### Written request a
Switch "moovit" to "Moovit" in the extracted data entries, from the line containing "Where should I click to: Tap the moovit" through the end of the entries, and leave everything else unchanged. Return only those lines.

### Quoted passage
📦 Relocation Guide · Updated 2026

Moving From Ontario to Alberta — Complete 2026 Guide

Everything you need to know before, during, and after your move — driver's licence transfer, health card timing, tax savings calculator, job market, what to actually expect living in Alberta, and a month-by-month checklist.

90
Day health wait
0%
Provincial tax
$570K
Avg housing saving
2026
Updated
Calculate Your Savings

⚡ How Much Will You Save Moving to Alberta?

Enter your annual salary to see your estimated tax saving from Ontario to Alberta. Alberta has 0% provincial income tax vs Ontario's up to 13.16%.

*Estimates based on 2025–26 federal + provincial marginal tax rates. Does not include CPP/EI. Actual savings vary. Consult a tax professional for personal advice.

Before You Move

📋 What to Do Before Leaving Ontario

1
Choose your Alberta city
Calgary and Edmonton are the two major choices. Calgary has stronger corporate and energy employment, the Rockies 90 minutes away, and more sunshine. Edmonton has the University of Alberta, lower housing costs ($430K vs $580K), and is Alberta's government capital. Lethbridge offers the most affordable option with 0% tax at $340K average homes. Research the specific neighbourhood — SW Calgary and south Edmonton have very different crime profiles than other parts of each city.
2
Line up employment (or confirm remote work)
If you're not already remote, secure employment in Alberta before moving. Alberta's job market is strong in energy, engineering, healthcare, finance, trades, and technology — but weaker in media, entertainment, and some niche professional sectors. LinkedIn, Indeed, and Alberta-specific job boards are good starting points. Many Ontario employers now have Alberta offices. Government of Alberta jobs are posted at jobs.alberta.ca.
💡 If you work remotely for an Ontario company, check with HR about provincial tax implications — you may need to update your province of employment with payroll to trigger the Alberta tax rate immediately.

(Extracted data entries)

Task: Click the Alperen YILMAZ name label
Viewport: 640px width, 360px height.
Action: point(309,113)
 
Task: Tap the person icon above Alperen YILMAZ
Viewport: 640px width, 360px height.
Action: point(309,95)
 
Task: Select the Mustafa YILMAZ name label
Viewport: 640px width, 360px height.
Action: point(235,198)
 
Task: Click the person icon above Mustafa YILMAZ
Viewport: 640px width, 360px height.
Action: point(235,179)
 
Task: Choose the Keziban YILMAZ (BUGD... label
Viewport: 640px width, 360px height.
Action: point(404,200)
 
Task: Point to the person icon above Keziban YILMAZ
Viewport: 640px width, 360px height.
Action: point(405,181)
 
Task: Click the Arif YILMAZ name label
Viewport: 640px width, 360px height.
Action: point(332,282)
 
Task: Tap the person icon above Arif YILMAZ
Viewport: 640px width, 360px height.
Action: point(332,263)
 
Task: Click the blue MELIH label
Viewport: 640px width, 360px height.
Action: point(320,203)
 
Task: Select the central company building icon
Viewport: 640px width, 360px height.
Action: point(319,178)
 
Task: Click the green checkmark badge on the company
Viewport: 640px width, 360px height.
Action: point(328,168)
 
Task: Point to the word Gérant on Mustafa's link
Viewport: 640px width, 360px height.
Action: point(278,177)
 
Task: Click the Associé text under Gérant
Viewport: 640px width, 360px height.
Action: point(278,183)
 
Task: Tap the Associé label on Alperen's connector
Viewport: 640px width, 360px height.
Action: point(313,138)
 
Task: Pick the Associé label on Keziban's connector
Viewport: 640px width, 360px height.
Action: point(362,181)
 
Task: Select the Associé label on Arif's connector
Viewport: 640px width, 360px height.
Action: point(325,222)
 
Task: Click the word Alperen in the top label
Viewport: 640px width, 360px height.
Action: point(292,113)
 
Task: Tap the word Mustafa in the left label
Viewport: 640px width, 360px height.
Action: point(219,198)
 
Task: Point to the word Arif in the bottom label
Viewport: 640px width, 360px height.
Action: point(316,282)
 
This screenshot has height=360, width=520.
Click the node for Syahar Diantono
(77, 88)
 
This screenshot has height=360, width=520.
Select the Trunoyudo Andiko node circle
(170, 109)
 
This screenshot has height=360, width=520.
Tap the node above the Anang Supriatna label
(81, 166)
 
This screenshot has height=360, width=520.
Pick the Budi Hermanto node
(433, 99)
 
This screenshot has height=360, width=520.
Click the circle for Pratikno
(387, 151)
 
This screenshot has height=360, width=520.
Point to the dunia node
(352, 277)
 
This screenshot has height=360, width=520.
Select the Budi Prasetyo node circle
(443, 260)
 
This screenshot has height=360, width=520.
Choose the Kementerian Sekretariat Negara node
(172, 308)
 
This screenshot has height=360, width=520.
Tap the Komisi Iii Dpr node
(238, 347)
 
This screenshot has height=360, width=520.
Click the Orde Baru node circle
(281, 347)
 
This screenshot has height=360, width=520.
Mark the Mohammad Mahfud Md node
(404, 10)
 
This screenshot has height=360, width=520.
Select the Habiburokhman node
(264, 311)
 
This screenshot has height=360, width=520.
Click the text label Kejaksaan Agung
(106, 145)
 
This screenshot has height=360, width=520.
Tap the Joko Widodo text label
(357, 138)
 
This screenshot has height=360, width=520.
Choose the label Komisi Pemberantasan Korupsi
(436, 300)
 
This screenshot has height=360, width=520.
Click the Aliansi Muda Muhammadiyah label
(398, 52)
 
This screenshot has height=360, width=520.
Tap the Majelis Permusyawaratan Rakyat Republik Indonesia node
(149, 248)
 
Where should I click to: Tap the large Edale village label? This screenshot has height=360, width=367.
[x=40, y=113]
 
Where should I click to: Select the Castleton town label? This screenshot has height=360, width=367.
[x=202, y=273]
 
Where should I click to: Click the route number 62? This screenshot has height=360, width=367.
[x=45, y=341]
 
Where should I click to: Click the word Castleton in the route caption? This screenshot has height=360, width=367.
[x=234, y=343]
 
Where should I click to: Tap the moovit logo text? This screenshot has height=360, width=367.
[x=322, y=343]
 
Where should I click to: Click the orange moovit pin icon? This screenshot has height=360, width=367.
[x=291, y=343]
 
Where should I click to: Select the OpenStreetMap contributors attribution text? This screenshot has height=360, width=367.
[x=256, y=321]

### Written request b
Resume the Ontario-to-Alberta relocation guide, picking up right after its last sentence.

### Response a
Where should I click to: Tap the Moovit logo text? This screenshot has height=360, width=367.
[x=322, y=343]
 
Where should I click to: Click the orange Moovit pin icon? This screenshot has height=360, width=367.
[x=291, y=343]
 
Where should I click to: Select the OpenStreetMap contributors attribution text? This screenshot has height=360, width=367.
[x=256, y=321]

### Response b
3
Understand the health care timing — this is critical
Alberta has a 3-month (90-day) waiting period before your Alberta Health Care Insurance Plan (AHCIP) coverage begins. The good news: your Ontario OHIP continues to cover you for up to 212 days after you leave Ontario. Apply for AHCIP as soon as you arrive in Alberta so it activates after the 90-day wait with no gap.
⚠️ Do not cancel your OHIP before leaving Ontario. It continues automatically. Apply for AHCIP immediately on arrival in Alberta. Keep your Ontario health card active during the 90-day window.
4
Notify your bank and financial institutions
Update your address with your bank, investment accounts (RRSP, TFSA, non-registered), credit cards, insurance policies, and Canada Revenue Agency. Your CRA address update is especially important — it determines which province you file taxes in. Update CRA at My Account online or by calling 1-800-959-8281.
5
Get moving quotes — budget $3,000–$12,000
A full-service move from Ontario to Alberta (Toronto to Calgary) typically costs $5,000–$12,000 depending on volume. A partial move or POD container runs $3,000–$6,000. Get at least 3 quotes. Book 4–6 weeks in advance, especially for summer moves (May–September are peak). Consider what to sell vs ship — furniture bought in Alberta avoids Ontario's 13% HST.
When You Arrive

📍 First 90 Days in Alberta — What to Do and When

The 90-day window governs most of your administrative obligations. Here's exactly what to do and when.

Day 1 — Arrive in Alberta
Apply for your Alberta Health Care Insurance Plan (AHCIP) immediately. Visit a registry office or apply online at alberta.ca/ahcip. Bring Ontario health card and proof of Alberta address. The 90-day clock starts from your date of Alberta residency — apply day one so coverage kicks in on day 91.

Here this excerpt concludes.